● DESCRIPTION OF THE TASK: Find each line in the records that contains the word "dropdown", and copy those lines out in full.

● RECORDS PROVIDED:
● ● ● ●
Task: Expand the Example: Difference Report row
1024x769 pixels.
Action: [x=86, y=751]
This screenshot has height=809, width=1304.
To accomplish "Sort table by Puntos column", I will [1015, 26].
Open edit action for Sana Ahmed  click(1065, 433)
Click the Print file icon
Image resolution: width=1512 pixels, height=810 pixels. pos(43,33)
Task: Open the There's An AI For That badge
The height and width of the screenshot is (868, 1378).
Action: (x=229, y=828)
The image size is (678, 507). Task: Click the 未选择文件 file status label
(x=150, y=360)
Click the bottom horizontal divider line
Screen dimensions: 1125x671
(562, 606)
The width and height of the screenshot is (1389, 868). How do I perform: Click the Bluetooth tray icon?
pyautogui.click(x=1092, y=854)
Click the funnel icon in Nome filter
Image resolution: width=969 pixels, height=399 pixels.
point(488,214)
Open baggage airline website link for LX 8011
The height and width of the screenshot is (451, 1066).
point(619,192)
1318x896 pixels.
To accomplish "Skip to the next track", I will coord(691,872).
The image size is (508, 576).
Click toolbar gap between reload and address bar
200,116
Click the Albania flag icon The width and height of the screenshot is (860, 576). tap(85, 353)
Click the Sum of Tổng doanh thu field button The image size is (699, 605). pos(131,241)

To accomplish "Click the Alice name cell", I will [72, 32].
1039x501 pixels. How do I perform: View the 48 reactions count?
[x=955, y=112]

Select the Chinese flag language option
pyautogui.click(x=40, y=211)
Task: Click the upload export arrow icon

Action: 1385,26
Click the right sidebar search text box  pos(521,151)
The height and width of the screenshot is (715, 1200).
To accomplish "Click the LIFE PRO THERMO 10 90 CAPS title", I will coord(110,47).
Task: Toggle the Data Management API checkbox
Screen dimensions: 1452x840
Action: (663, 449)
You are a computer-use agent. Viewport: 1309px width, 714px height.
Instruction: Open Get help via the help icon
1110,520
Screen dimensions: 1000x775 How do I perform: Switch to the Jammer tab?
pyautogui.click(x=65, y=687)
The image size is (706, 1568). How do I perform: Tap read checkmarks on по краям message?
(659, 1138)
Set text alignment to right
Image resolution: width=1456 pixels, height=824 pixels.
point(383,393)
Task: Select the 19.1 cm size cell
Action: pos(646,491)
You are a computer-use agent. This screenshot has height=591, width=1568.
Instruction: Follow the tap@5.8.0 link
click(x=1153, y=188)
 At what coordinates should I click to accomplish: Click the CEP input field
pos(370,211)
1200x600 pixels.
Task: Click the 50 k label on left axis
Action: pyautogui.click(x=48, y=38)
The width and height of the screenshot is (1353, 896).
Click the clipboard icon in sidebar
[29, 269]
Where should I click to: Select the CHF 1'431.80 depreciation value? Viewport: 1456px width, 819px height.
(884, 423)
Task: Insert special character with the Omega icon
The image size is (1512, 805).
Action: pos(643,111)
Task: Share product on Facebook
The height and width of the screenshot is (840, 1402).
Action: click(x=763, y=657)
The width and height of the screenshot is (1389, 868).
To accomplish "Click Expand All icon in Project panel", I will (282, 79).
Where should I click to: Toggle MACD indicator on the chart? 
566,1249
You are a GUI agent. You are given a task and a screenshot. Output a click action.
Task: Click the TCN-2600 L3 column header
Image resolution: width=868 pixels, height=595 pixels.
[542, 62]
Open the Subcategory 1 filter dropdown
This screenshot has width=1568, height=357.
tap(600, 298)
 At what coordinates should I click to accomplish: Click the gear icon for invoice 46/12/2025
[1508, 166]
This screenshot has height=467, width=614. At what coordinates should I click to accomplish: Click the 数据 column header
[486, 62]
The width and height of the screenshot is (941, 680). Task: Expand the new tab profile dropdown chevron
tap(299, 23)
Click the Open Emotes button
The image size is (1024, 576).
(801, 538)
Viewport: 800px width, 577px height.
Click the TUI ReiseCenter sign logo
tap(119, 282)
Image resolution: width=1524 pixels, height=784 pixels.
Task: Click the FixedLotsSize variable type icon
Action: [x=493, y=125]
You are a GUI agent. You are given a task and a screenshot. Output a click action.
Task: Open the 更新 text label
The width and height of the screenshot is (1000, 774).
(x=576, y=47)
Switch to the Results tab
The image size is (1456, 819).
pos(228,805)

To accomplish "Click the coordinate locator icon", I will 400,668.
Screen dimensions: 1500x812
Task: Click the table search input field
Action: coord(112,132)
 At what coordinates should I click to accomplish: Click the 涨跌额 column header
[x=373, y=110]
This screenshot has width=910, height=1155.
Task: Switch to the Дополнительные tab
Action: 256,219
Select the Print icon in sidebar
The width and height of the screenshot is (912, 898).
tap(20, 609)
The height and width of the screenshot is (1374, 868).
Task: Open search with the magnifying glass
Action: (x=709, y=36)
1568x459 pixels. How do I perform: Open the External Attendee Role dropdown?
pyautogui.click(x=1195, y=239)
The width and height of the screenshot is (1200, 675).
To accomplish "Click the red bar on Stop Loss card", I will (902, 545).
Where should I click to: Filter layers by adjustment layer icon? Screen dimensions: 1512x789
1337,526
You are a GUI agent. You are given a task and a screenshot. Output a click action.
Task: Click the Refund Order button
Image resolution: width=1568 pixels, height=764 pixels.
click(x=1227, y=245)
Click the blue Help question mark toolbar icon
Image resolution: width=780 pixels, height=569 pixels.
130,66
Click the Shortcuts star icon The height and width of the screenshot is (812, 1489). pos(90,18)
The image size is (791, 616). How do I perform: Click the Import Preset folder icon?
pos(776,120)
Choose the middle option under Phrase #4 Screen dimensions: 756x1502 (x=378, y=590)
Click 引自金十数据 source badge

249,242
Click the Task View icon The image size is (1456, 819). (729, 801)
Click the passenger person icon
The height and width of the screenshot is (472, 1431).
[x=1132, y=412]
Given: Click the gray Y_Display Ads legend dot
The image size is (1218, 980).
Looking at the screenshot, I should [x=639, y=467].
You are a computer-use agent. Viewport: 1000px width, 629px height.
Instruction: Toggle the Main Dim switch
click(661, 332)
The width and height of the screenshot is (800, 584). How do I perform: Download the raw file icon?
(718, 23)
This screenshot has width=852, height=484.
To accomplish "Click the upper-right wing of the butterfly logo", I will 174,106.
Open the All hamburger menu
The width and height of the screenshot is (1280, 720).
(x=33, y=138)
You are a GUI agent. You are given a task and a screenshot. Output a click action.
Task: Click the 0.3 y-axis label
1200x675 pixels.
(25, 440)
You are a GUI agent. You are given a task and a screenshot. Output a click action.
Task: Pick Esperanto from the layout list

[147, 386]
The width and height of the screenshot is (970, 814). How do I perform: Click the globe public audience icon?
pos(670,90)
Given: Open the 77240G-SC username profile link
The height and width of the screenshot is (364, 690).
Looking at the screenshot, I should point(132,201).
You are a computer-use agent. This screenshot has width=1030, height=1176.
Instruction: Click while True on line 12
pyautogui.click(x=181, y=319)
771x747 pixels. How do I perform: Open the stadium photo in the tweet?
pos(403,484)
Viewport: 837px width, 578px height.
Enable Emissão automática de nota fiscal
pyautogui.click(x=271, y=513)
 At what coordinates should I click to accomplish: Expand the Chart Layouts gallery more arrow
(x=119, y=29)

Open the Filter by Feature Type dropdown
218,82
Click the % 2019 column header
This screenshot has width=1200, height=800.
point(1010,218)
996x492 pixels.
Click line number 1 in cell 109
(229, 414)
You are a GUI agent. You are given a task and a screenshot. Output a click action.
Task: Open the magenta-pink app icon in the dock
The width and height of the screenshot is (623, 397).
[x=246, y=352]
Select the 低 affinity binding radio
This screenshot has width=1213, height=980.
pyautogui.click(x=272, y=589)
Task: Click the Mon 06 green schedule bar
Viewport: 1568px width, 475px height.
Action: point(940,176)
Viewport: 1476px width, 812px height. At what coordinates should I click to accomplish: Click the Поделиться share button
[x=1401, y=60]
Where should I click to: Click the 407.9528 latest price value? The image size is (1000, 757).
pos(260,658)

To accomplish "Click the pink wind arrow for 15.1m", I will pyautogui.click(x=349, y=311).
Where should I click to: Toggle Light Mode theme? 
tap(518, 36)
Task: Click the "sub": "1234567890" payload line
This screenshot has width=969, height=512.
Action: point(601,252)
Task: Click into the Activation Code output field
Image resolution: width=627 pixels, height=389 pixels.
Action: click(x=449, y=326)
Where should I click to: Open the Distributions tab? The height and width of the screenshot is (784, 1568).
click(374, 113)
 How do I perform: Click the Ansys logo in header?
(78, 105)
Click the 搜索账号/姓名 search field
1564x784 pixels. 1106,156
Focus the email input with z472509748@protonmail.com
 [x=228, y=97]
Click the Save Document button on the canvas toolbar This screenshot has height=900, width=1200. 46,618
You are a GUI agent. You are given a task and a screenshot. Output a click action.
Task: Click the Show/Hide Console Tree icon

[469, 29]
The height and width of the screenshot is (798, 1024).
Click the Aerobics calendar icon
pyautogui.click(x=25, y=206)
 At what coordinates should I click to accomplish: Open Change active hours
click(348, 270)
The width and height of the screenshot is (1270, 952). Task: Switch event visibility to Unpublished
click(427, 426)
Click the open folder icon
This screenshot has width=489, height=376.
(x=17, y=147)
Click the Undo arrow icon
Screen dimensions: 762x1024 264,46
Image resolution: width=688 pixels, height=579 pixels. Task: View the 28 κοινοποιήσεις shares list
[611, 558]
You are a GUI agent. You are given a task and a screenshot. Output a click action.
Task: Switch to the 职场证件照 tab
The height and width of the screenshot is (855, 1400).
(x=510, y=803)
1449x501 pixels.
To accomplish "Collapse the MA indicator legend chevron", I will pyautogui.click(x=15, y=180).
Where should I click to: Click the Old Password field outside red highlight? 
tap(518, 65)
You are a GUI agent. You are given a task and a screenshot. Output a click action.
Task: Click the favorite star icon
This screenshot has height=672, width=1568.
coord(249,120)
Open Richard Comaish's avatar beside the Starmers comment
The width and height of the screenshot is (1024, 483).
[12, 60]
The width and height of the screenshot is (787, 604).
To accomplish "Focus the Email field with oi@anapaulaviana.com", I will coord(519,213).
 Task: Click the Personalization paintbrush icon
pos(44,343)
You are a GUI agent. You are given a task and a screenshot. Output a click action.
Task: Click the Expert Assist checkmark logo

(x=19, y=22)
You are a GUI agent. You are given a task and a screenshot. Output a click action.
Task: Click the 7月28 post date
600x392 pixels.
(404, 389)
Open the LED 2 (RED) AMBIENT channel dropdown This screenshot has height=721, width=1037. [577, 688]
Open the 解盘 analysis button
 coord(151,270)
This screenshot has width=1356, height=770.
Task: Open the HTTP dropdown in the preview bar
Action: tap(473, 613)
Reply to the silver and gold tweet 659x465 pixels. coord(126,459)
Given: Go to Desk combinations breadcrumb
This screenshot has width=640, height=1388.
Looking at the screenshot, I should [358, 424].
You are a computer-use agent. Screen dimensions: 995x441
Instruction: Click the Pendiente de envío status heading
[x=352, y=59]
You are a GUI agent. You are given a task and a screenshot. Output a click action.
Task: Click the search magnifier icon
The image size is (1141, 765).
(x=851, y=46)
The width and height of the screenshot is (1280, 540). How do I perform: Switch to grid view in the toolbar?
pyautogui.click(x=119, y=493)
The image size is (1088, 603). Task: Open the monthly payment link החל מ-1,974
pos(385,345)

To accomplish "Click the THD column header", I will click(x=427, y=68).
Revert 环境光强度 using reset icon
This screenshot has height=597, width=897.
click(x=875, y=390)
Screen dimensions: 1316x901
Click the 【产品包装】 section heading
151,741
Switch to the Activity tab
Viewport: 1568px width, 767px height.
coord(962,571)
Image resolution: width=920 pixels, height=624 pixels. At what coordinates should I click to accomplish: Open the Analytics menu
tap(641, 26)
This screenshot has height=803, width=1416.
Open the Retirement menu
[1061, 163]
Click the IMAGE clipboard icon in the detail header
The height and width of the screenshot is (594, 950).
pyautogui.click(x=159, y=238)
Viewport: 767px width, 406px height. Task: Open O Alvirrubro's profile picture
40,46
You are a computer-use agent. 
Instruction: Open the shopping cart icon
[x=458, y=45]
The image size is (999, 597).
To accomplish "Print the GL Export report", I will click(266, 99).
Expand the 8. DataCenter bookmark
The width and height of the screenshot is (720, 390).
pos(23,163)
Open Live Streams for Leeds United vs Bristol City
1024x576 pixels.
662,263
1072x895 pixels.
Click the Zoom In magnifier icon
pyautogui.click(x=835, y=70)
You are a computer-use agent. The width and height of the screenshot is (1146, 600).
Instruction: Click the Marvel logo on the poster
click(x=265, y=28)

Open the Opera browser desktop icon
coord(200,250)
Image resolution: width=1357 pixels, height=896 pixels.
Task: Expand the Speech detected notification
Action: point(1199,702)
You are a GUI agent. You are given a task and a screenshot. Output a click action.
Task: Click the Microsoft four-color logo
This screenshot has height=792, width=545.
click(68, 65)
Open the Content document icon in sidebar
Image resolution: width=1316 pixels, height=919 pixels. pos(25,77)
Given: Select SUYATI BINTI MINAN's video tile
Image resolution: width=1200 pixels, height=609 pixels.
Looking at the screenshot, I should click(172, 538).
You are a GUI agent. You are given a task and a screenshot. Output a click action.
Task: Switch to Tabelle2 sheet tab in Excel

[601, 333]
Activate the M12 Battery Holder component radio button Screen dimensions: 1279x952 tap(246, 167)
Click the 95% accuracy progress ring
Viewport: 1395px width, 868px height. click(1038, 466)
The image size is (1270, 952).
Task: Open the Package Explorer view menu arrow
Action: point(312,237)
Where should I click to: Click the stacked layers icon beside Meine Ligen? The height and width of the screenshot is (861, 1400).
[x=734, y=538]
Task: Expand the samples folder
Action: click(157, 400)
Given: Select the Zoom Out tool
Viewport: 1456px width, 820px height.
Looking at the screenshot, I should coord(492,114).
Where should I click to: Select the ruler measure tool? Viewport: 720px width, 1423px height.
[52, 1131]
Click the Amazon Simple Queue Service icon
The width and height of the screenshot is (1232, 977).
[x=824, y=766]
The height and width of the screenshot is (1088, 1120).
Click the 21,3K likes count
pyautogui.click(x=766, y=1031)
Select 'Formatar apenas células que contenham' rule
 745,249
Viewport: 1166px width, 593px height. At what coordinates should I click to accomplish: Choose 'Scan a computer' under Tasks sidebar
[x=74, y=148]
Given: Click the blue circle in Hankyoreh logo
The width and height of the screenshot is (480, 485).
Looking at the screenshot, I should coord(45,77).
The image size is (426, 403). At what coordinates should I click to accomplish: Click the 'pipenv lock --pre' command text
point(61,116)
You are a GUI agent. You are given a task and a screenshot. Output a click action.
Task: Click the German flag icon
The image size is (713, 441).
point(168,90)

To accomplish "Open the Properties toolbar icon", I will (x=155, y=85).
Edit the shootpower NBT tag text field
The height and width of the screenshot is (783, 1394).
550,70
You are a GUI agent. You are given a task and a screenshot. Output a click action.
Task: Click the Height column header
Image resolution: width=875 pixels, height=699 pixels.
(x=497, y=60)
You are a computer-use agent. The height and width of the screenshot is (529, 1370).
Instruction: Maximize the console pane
● ● ● ●
● TASK SOLUTION:
Open the Subcategory 1 filter dropdown
The width and height of the screenshot is (941, 680). Task: Expand the new tab profile dropdown chevron
1568x459 pixels. How do I perform: Open the External Attendee Role dropdown?
Open the Filter by Feature Type dropdown
Open the LED 2 (RED) AMBIENT channel dropdown This screenshot has height=721, width=1037. [577, 688]
Task: Open the HTTP dropdown in the preview bar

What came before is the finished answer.